A major for-profit college targeted in last week’s stinging Government Accountability Office report has announced it will change the way its student recruiters are compensated, a reform that could neutralize the high-pressure sales tactics revealed in the undercover investigation.
Westwood College, a career college company based in Denver with 17 campuses, says in a release it will "implement a compensation policy more restrictive than the current regulations permit by converting its admissions representatives’ compensation to fixed salary effective August 21, 2010, thereby eliminating enrollment targets as a component of compensation."
In other words, Westwood recruiters henceforth will not be rewarded for bringing more students in the doors.
The GAO report surveyed a sampling of 15 for-profit institutions and found evidence of deceptive or aggressive marketing techniques at every one. The targeted institutions included Westwood as well as Corinthian Colleges, the University of Phoenix, Education Management Corp. and Kaplan Higher Education, some of the industry’s biggest players. Kaplan is owned by the Washington Post Co.

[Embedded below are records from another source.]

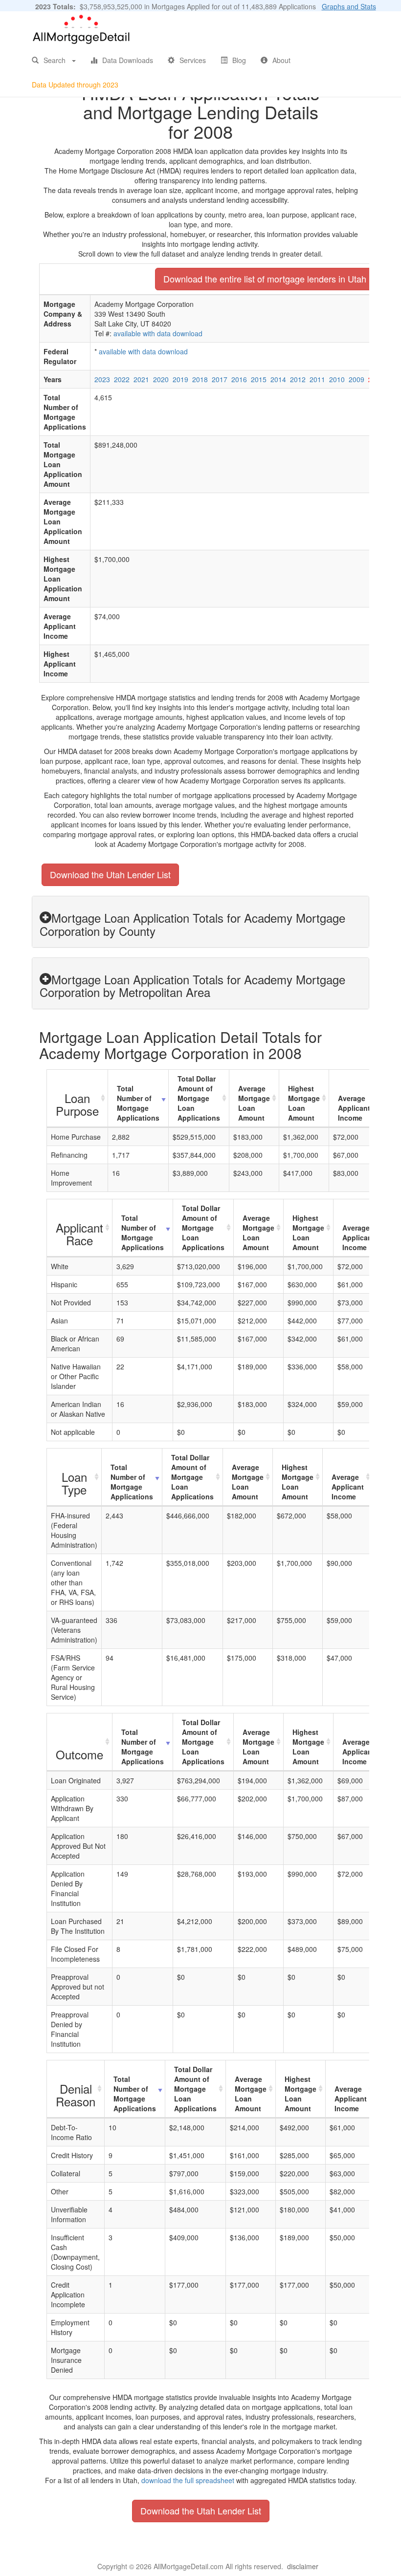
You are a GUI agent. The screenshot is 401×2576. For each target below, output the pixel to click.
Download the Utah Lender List (110, 874)
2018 (200, 379)
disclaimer (302, 2566)
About (281, 60)
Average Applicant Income (354, 1108)
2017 (219, 379)
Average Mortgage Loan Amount (254, 1103)
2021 (141, 379)
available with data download (157, 333)
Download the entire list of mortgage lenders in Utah (264, 278)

The Obama administration has proposed more than a dozen rule changes intended to tighten oversight of for-profit colleges. One of the most contentious changes would make it much harder for the colleges to pay recruiters according to how many "sales" they turn.
In 1992, Congress prohibited colleges from compensating recruiters based solely on how many students they brought in. But a series of "safe harbor" caveats, added in subsequent years, allowed the practice to continue. The proposed rule change would restore the original 1992 law.
"It creates such an aggressive marketing atmosphere that a person will do almost anything to get a student into the program," said Chris Lindstrom, higher education program director at the U.S. Public Interest Research Group, a group that supports the proposed regulations, speaking for a previous post.
Westwood doesn’t say in its release how it compensates recruiters now. Presumably, some of their pay is based on the bodies they bring in.
The other big for-profit companies named in the report announced housecleaning efforts of their own: internal investigations, and (at least in the case of Kaplan) suspension of operations at the campuses cited in the report.
Westwood, though, appears to have responded with the most sweeping changes:
The college "will implement independent third-party verification programs" that have students confirm they have received and understood admissions information before the first day of class, according to the Westwood release.
Westwood also will expand its own "mystery shopper" program, mirroring the undercover approach of the GAO, to ensure recruiters are "being clear and accurate with students and the College is compliant with all state and federal regulations."
The college is raising admission requirements, including test scores, to "better assess academic preparedness and serve a larger percentage of students that are likely to succeed and graduate."
Finally, the college will roll out a new "admission presentation" after a year of effort, designed to help students determine whether Westwood is "the right fit." It reportedly includes complete and comprehensive information on tuition costs, average starting salaries and the student’s obligation to repay student loans.